GRUB_TERMINAL="gfxterm"
GRUB_HIDDEN_TIMEOUT="0"
GRUB_TIMEOUT="8"
GRUB_ENABLE_CRYPTODISK="n"
GRUB_GFXMODE="auto"
GRUB_DISABLE_RECOVERY="true"
GRUB_DISTRIBUTOR=
GRUB_DEFAULT="saved"
SUSE_BTRFS_SNAPSHOT_BOOTING="true"
GRUB_USE_LINUXEFI="true"
GRUB_CMDLINE_LINUX_DEFAULT="quiet mitigations=auto"
GRUB_CMDLINE_XEN_DEFAULT="vga=gfx-1024x768x16"
GRUB_BACKGROUND=
GRUB_THEME=/boot/grub2/themes/openSUSE/theme.txt

 cd /etc/dracut.conf.d/ 
no-pc:/etc/dracut.conf.d # ls
10-persistent_policy.conf  99-debug.conf



The lsblk f and blkid did not show that UUID, as mentioned above.

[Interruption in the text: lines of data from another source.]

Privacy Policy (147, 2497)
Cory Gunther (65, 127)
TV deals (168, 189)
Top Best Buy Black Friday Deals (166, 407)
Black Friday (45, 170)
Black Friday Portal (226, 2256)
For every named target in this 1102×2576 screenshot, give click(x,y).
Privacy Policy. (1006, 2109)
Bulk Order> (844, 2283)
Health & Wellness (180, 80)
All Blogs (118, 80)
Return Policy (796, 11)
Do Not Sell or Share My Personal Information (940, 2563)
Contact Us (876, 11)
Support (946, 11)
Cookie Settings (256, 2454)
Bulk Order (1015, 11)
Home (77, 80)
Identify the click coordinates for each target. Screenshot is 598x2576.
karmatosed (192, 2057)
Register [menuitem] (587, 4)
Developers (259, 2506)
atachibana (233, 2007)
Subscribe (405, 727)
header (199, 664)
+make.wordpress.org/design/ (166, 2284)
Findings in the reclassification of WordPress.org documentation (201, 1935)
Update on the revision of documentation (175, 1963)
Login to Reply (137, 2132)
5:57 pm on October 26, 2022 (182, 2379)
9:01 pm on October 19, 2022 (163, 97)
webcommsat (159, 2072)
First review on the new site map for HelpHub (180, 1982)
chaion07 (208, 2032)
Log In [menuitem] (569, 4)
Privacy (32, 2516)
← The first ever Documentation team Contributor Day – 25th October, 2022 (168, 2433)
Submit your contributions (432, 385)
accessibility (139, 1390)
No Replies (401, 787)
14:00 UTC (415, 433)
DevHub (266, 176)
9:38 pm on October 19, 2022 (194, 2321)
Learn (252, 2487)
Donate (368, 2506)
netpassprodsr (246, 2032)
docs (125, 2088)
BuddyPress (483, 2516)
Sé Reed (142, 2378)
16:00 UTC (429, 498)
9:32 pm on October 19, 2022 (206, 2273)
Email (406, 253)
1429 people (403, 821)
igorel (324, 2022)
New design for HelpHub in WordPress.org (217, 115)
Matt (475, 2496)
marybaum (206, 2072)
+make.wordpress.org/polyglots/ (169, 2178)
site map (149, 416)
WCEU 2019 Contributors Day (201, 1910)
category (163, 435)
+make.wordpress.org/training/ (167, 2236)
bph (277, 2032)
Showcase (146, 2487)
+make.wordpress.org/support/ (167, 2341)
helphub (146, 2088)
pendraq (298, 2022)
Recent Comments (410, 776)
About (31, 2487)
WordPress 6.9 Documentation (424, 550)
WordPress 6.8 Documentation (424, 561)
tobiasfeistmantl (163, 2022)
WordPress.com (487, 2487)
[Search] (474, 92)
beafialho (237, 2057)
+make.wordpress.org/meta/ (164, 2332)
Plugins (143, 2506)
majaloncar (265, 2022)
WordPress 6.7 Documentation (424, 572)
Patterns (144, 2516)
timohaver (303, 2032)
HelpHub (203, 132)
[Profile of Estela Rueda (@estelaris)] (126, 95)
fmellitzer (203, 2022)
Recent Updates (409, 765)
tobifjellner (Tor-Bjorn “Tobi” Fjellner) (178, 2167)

So, in the interest of science, I was able to boot my Sid install using 6.12.17 kernel and the display revives quickly from suspend.

So that is a newer kernel than the 6.12.6 kernel that is the last kernel in TW that will do the same basic function.

Debian doesn’t seem to offer the latest kernels in apt . . . I’d like to try to get into the 6.13.xxx iterations there to test it further.

But, this does show that the machine can revive the display in a post 6.12.6 kernel, whereas TW does not.

Are there any other tests to run in TW to check for where in the system some problem(s) are comingling to create this not waking the display problem?